Preventative technologies
Remgro has implemented a comprehensive set of technologies to protect the environment and users. This includes physical and logical access controls, network firewalls, Endpoint Detection and Response (EDR), data encryption, strong identities with expanding use of multi-factor authentication, Intrusion Prevention Systems, Security Incident and Event Monitoring (SIEM), Continuous Vulnerability Management, cyber threat intelligence and digital risk protection.
These technologies are supplemented by operational monitoring and ongoing user awareness campaigns.
Monitoring
Adequacy and effectiveness of controls are monitored at several levels. Technology service providers track and provide regular feedback to the Head of Technology and Information on the performance of key controls, including the outcome of changes to the environment, activities performed using privileged identities, security infrastructure performance and the outcome of recovery tests.
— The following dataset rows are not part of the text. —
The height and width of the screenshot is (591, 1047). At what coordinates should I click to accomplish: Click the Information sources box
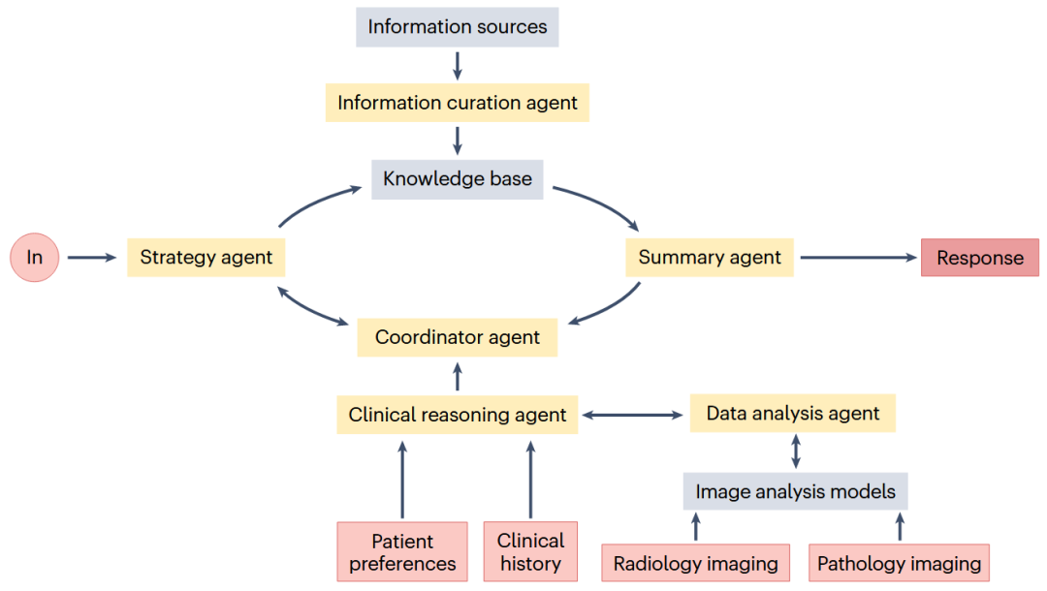tap(457, 27)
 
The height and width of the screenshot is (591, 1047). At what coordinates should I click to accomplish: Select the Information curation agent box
tap(457, 103)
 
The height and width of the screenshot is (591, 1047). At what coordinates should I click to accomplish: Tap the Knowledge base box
tap(457, 179)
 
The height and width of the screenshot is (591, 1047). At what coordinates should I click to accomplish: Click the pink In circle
tap(35, 258)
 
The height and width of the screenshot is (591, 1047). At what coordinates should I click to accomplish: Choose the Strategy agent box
tap(206, 258)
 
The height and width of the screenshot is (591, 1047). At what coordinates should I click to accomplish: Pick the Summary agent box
tap(709, 258)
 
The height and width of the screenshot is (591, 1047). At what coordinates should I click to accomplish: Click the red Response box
tap(979, 258)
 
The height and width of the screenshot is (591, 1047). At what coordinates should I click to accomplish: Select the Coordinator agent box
tap(457, 337)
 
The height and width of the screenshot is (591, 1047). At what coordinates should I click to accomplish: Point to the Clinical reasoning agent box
tap(457, 415)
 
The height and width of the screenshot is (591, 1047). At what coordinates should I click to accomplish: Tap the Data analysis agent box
tap(792, 414)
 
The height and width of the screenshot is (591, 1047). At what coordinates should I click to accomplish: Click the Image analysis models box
tap(795, 491)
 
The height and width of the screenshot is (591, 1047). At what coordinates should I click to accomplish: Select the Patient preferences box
tap(401, 552)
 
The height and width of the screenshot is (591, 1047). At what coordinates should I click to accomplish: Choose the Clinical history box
tap(529, 552)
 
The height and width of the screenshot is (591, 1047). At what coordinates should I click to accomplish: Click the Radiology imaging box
tap(695, 563)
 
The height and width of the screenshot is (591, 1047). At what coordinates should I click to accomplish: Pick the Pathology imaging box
tap(899, 563)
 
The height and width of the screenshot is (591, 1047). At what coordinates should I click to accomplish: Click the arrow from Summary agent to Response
tap(858, 258)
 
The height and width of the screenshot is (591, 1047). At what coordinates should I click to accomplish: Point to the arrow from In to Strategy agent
tap(92, 258)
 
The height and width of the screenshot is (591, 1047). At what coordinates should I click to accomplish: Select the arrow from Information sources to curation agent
tap(457, 65)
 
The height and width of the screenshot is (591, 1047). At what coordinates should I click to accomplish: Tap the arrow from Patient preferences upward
tap(401, 480)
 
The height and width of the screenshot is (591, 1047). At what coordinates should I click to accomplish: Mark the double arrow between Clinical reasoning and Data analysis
tap(633, 416)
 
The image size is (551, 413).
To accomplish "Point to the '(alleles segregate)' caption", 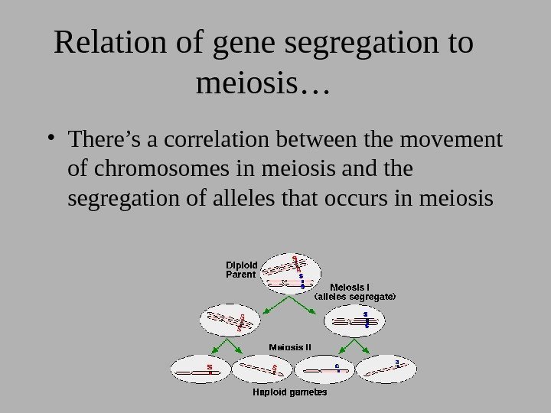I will click(356, 294).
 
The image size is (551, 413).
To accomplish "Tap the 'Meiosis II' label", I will click(289, 346).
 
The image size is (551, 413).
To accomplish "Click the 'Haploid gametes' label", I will click(290, 393).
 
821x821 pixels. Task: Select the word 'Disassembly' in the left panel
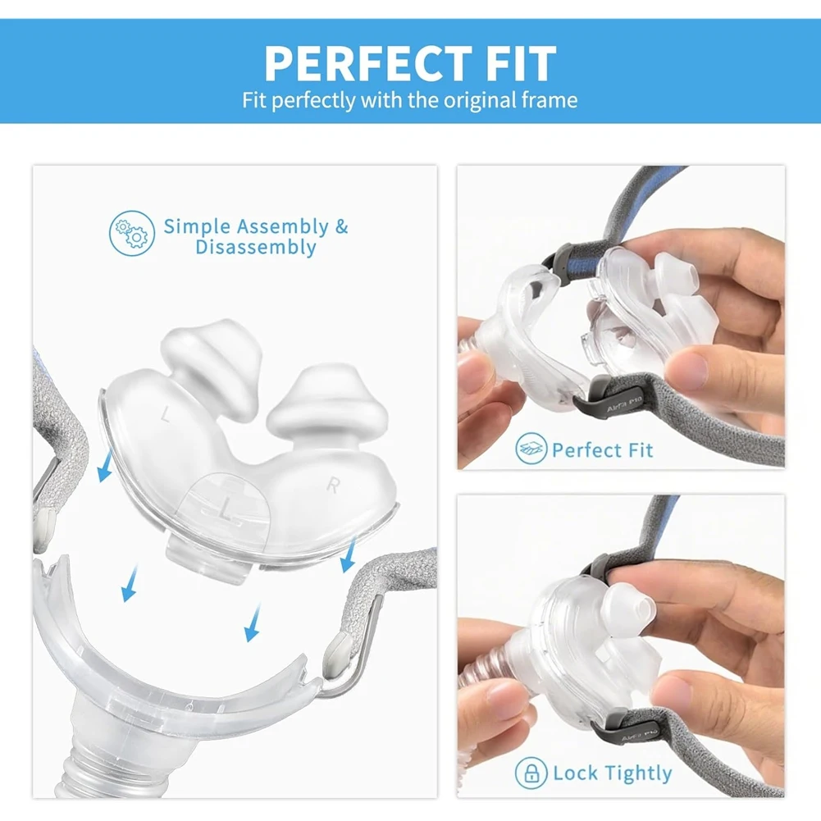click(256, 248)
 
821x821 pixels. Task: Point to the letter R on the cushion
click(333, 486)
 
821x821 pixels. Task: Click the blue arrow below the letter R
click(348, 559)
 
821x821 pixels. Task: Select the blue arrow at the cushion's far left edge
click(103, 470)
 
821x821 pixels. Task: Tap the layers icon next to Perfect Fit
click(531, 449)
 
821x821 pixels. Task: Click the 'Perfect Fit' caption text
click(603, 450)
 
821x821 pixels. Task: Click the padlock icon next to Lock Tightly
click(531, 773)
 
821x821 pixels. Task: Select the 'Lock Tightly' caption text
click(612, 773)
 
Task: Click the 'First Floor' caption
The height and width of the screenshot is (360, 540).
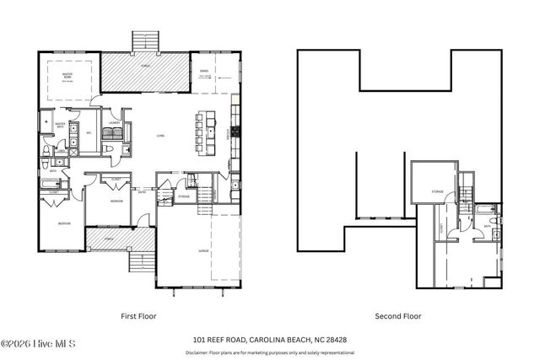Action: click(x=139, y=316)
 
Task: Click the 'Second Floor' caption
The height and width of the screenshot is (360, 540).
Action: click(x=395, y=316)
Independent assurance is sourced via Remgro Internal Audit in the form of recurring annual reviews covering IT General Controls, Cybersecurity and Systems. In addition, annual external penetration tests are commissioned. The outcome and recommendations of independent assurance activities are tracked through the Risk Treatment Plan that is regularly reviewed by management. The application of mitigations is largely favoured over risk acceptance.
Besides the above monitoring activities, 24×7 operational security monitoring is provided by a third party. Security-related alerts and security infrastructure logs are forwarded in real time to the service provider for analysis and response. Remgro (supported by the incumbent primary technology service provider) remains accountable for incident response management. Risks related to Remgro’s external digital footprint are also observed and addressed through cyber threat intelligence and digital risk protection services.
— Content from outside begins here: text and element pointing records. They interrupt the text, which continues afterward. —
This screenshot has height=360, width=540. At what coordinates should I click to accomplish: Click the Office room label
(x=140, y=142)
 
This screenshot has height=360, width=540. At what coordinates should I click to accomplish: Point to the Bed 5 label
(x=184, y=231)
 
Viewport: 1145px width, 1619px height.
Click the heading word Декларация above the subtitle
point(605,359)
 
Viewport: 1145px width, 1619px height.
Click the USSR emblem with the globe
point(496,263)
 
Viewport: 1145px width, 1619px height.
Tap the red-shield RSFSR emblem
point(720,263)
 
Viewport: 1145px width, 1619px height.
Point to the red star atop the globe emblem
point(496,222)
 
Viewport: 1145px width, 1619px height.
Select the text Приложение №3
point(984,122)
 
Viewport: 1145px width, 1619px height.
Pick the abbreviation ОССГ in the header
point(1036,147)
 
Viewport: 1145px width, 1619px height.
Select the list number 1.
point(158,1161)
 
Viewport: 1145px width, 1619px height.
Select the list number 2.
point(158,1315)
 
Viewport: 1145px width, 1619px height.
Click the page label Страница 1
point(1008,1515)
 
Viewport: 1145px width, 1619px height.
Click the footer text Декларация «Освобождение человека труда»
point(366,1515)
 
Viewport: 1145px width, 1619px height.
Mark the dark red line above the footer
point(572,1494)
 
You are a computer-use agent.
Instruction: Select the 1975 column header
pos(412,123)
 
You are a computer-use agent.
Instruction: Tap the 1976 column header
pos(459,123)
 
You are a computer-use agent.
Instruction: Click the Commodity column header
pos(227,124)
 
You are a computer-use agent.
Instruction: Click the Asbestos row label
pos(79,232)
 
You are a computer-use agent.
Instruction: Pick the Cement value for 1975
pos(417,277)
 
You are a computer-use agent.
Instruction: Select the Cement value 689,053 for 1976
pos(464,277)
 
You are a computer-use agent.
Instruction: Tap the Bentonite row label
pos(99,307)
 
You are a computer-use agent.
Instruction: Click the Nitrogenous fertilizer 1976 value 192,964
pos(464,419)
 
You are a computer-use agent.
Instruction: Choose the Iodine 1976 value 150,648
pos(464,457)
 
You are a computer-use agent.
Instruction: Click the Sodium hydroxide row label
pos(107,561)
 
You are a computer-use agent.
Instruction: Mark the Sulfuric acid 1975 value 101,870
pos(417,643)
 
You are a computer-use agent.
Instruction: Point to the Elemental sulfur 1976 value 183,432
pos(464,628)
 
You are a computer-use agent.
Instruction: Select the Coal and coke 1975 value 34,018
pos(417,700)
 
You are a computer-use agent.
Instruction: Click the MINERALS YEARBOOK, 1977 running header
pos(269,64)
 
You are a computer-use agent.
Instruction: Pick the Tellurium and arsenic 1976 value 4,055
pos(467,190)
Third parties play a significant role in supporting Remgro‘s T&I systems. The maturity of third-party risk management is increasing, and supply chain risks are well understood. Supplier performance and supplier risk profiles are subject to initial and periodic monitoring, with more frequent oversight for key suppliers.
Legal compliance
The Board, as part of its ethical leadership commitment, approved a Legal Compliance Policy and confirmed that there are sufficient management capacity and controls in place to ensure compliance with all relevant laws and salient industry practices.
The administration of the Legal Compliance System is vested in an official with the appropriate legal qualifications. Members of senior management of the Company are informed on a regular basis of all relevant new legislation and amendments.
Compliance controls also vest with senior management who are required to report to the Social and Ethics Committee on a regular basis regarding their compliance using a control self-assessment methodology. This process is incorporated into the annual combined assurance plan. The outcomes of compliance assessments are reported to the Board via the ROC and no incidents of non-compliance or fines incurred due to non-compliance were recorded.
The ROC and Operational ESG Committee also guide and monitor compliance with current and emerging global and local ESG and sustainability standards and guidelines, both voluntary and mandatory.